> [What needs to be done]: Reproduce the part of the square-wave message between "Yup, you've quite" and "only 3' coax.", inclusive.

> [Passage]:
Original poster: "Paul Nicholson by way of Terry Fritz <twftesla-at-qwest-dot-net>" <paul-at-abelian.demon.co.uk>

Terry wrote:

> I feed a 100mAp-p square wave in and got this:
> http://hot-streamer-dot-com/temp/02090601.gif
> The data file is at:
> http://hot-streamer-dot-com/temp/02090601.CSV

> The input is in blue as picked up by a 60MHz 10:1 probe.  The top is
> the output.  The output looks nice and stable but feeding the 50ohm
> A33120a's output right into a 1 ohm resistor through about 3 feet of
> coax causes a big spike... 

Yup, you've quite a high ISWR there!  Perhaps a 50ohm termination
would have been better :)

Must be quite a bit of capacitance floating around somewhere to get
a fundamental ringing with such a long period with only 3' coax.

> [Source data]:
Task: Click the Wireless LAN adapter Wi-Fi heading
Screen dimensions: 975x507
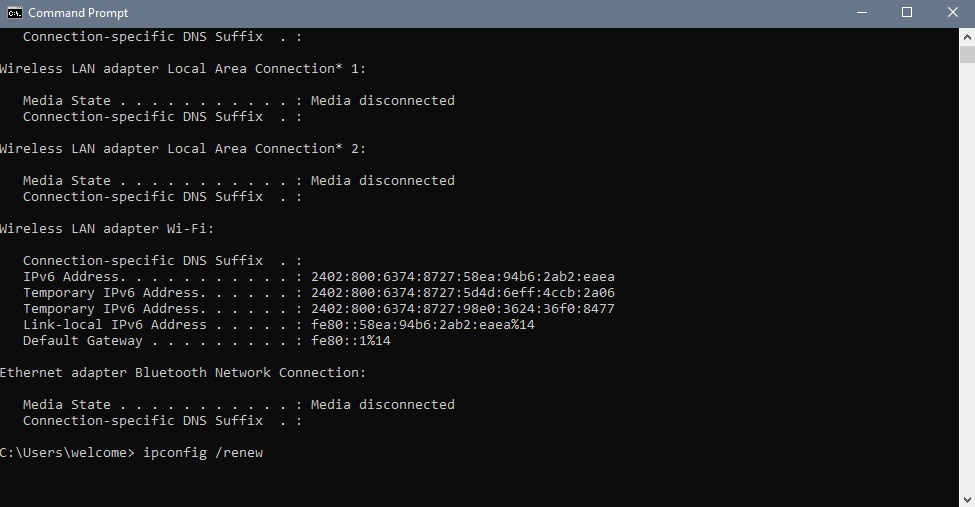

> [Correct result]:
Yup, you've quite a high ISWR there!  Perhaps a 50ohm termination
would have been better :)

Must be quite a bit of capacitance floating around somewhere to get
a fundamental ringing with such a long period with only 3' coax.